▶ [Assignment]: Your answer needs to include each line of the records in which the string "arrow" can be found.

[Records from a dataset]
● ● ● ● ●
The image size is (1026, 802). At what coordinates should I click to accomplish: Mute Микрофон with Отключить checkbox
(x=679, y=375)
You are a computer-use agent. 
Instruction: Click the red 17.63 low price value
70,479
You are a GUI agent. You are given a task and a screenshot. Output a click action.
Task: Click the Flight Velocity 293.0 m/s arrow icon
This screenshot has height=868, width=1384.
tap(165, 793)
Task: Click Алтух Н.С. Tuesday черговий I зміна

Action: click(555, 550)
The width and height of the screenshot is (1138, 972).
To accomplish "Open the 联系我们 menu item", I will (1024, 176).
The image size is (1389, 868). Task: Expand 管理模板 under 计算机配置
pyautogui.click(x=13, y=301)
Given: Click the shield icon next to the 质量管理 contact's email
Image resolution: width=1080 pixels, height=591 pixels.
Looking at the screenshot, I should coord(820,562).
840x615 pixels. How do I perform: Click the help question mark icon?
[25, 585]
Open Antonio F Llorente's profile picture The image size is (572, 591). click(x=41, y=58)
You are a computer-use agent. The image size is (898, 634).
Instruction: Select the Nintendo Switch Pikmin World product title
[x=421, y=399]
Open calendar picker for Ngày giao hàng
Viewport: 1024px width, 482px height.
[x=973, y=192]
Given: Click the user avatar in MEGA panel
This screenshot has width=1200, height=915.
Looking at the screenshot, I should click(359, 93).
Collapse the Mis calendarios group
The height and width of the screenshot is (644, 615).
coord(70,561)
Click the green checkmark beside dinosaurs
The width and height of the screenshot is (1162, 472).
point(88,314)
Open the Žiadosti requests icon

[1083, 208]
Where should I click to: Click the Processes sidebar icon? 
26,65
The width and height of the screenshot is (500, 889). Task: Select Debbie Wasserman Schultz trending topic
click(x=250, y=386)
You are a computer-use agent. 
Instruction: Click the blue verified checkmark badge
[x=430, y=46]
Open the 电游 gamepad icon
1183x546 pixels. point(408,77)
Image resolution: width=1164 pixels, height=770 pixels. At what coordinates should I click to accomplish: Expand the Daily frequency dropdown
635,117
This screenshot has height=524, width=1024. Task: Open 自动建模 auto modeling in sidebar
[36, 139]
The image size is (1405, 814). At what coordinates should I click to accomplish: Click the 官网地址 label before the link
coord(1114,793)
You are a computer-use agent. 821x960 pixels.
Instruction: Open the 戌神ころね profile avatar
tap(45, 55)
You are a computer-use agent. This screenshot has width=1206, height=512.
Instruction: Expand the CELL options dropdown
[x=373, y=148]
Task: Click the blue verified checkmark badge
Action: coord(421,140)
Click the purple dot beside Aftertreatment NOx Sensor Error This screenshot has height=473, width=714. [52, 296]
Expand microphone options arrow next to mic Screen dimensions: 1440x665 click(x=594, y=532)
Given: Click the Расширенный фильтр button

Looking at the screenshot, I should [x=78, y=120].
● ● ● ● ●
▶ [Answer below]:
Task: Click the Flight Velocity 293.0 m/s arrow icon
Expand microphone options arrow next to mic Screen dimensions: 1440x665 click(x=594, y=532)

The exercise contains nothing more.